The LightViper snake feeds the Yamaha mixer via the LightViper VIM-MY32 MY expansion cards. Two runs of multimode duplex fiber are provided for stage left and right to accommodate moving the snake into position for touring acts who wish to use various components of the system (such as their own monitor board, but with the house PA system and/or mixer). Due to the extremely long cable runs — the longest of which is over 450 feet — fiber was the logical choice. All FOH connections are made to the snake with Neutrik OpticalCon fiber connectors.

An Ashly Protea 3.24CL 3-input, 6-output loudspeaker processor controls the main left and right arrays and subwoofers.  Inputs to the Protea are fed with three of the eight returns from the digital snake — ensuring an all-digital FOH signal path until just before the inputs to the processor.  Additional returns are used for front fills and sidefills as required, using the LS-9’s matrixing capabilities. The Yamaha LS9-32’s onboard EQ also augments the system.

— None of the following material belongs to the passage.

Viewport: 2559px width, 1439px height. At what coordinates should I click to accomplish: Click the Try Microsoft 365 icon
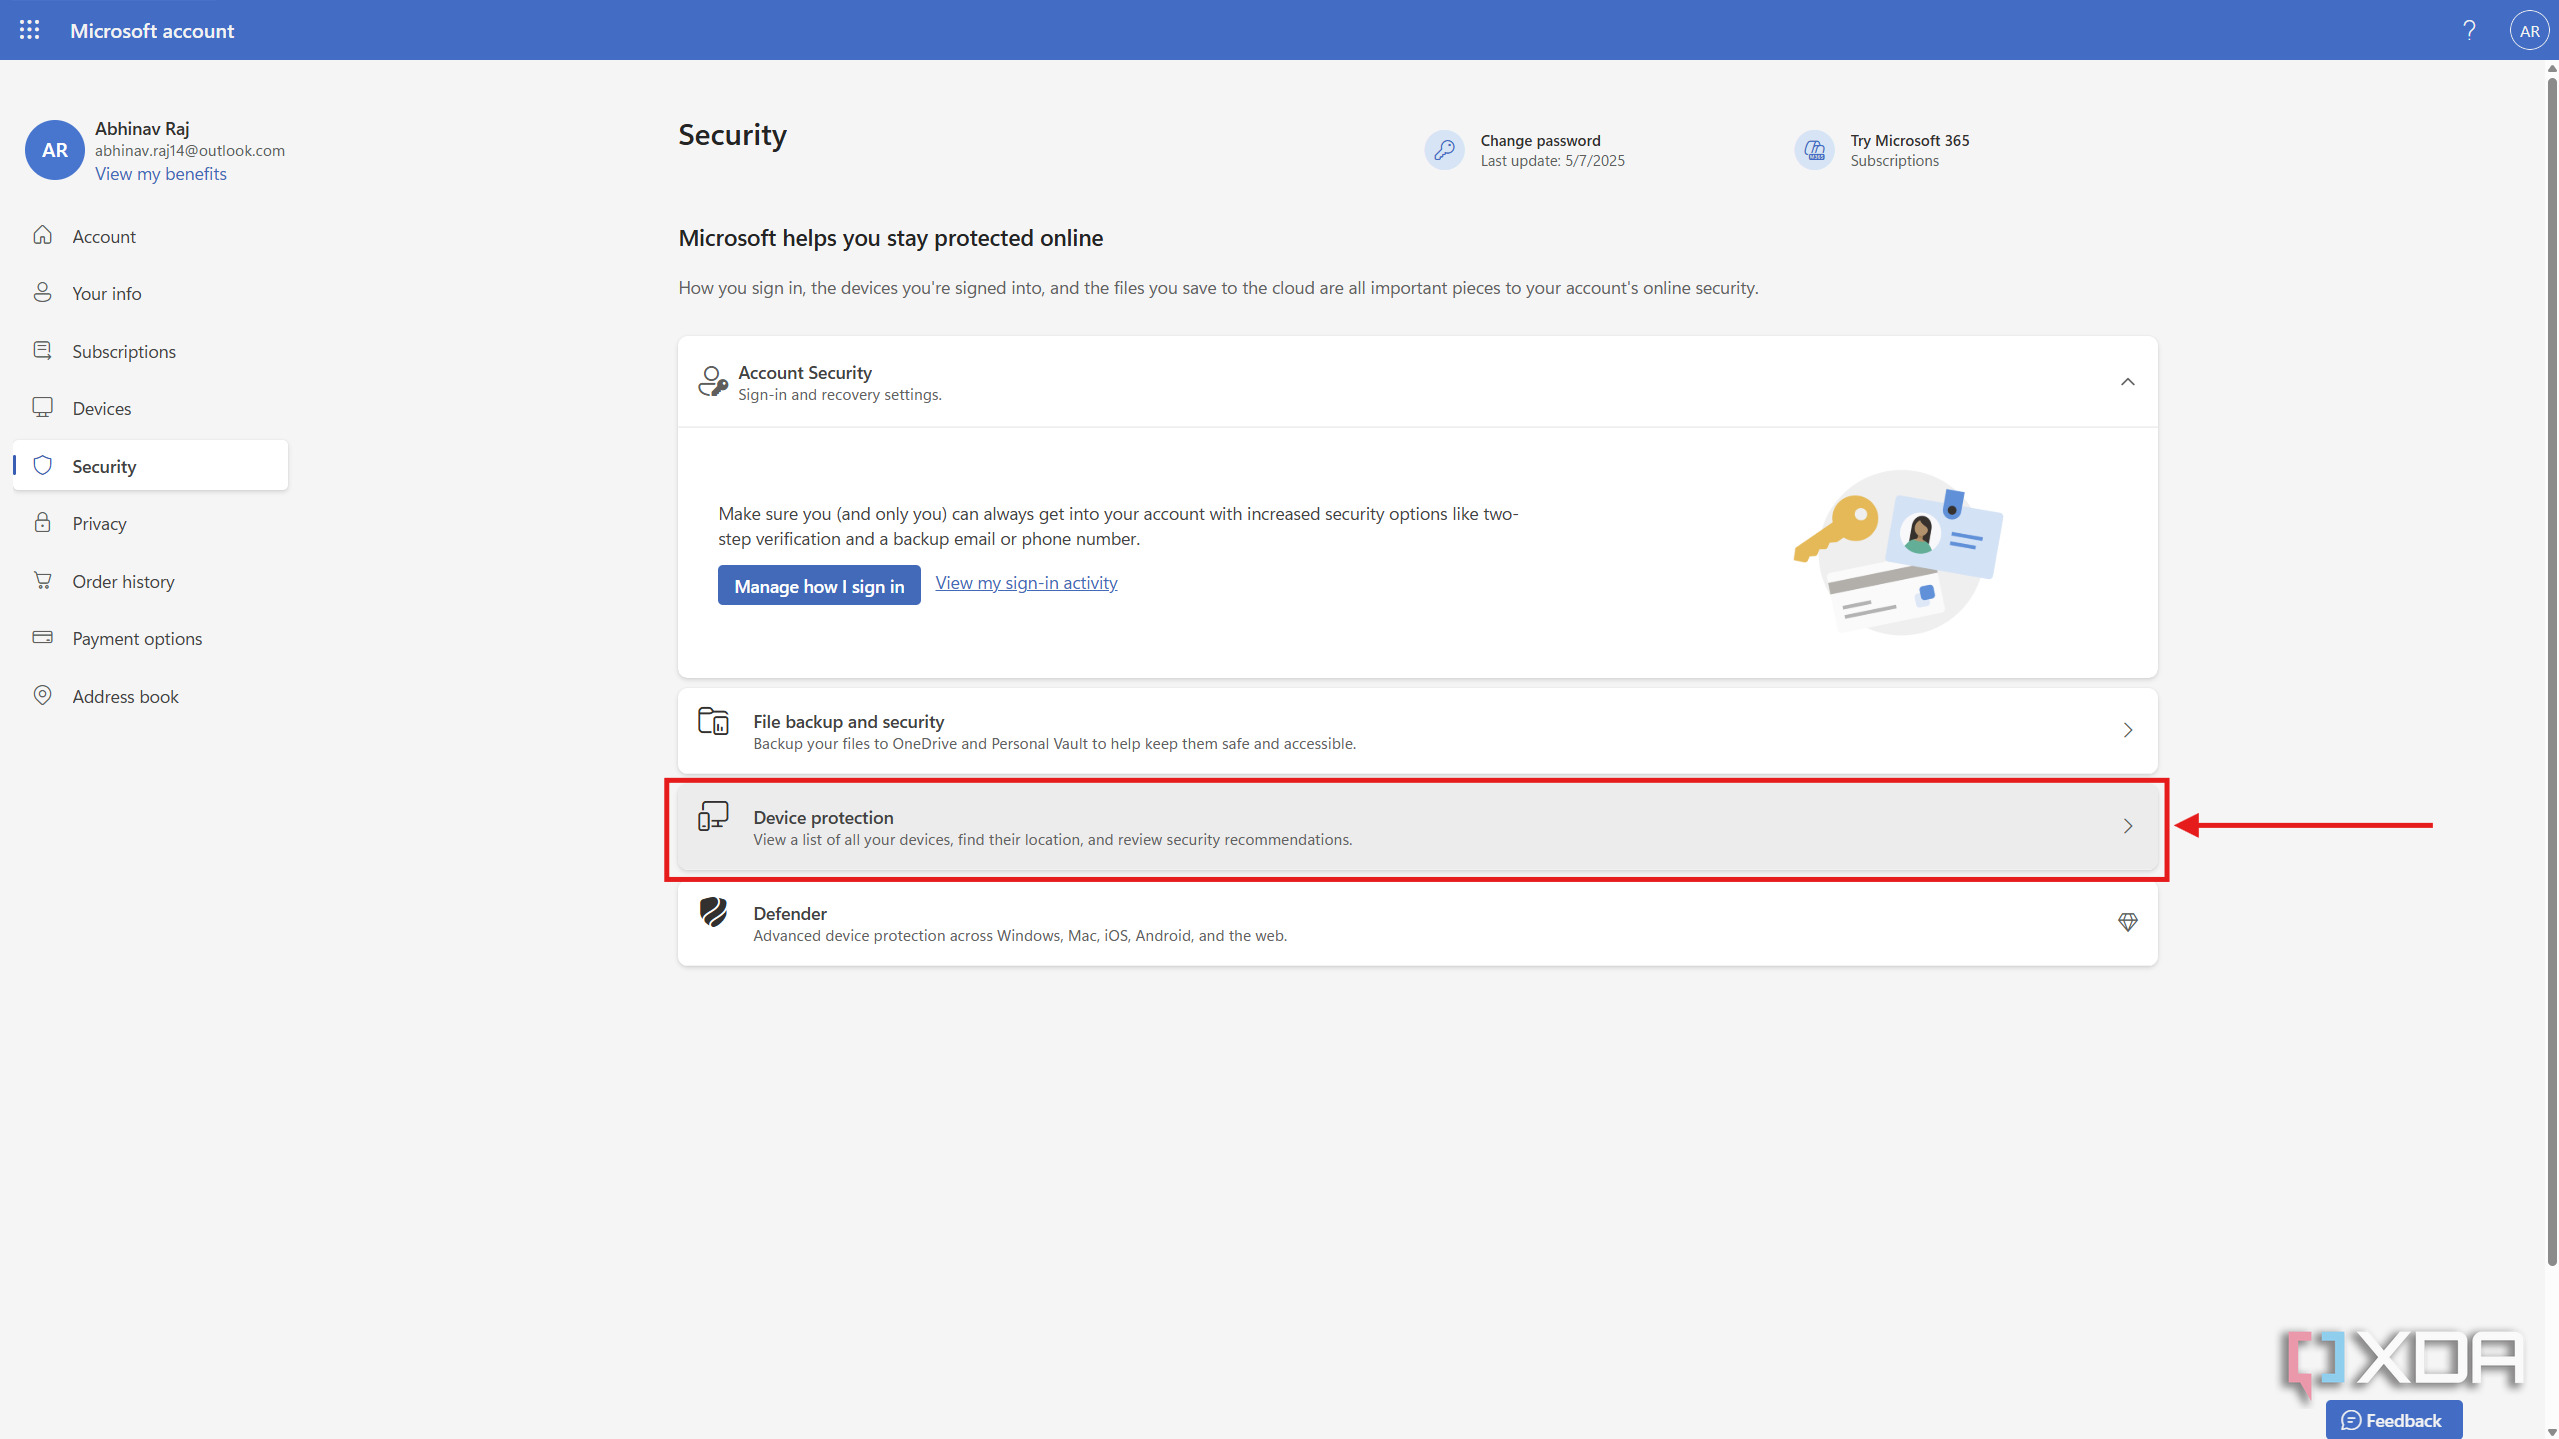point(1814,150)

In addition to an existing microphone complement of various Shure and AKG models, Howard specified six Audix OM3 handheld dynamic microphones for vocals, four Audix i5 dynamic instrument mics for general purpose use, and three ADX51 condenser instrument mics for group vocals and string sections. For drum miking applications, an Audix DP7 dynamic mic kit is available.

Ready for the Down Beat
The Marie Foster Performing Arts Hall’s audio upgrade was completed in January 2008 and was immediately placed into service. “The system made its ‘baptism by fire’ debut on Jan. 16 with a performance by the Temptations,” notes Howard. “Since that time, it has also been used for a concert by the 1st Infantry Division Band. What really makes this system so compelling is the combination of the D.A.S. loudspeakers and the digital capabilities of the combined Yamaha mixer and LightViper digital snake. Throughout the entire hall, there is no more than a ± 3 dB SPL variance. The D.A.S. loudspeaker system delivers clean and even sound coverage without overpowering the audience. It’s a high quality sound that never gets aggressive.”

Anthony Hinton, technical director for the Bartlesville Community Center, is equally enthusiastic. “When I was looking for an audio system for the community center,” said Hinton, “I knew I needed something that would enhance the auditorium and not take away from the natural feel of the room. The D.A.S. Aero line array system did just that. Integrated with the LightViper digital snake and the Yamaha console, audio throughout the entire system is extremely clean and natural sounding. The combined system is not too loud as to distract one from enjoying the show, and yet it fills the room with whatever is taking place on stage without going overboard. The reproduction is very smooth and accurate. I am very impressed with the D.A.S./LightViper/Yamaha combination and would recommend this system to anyone.”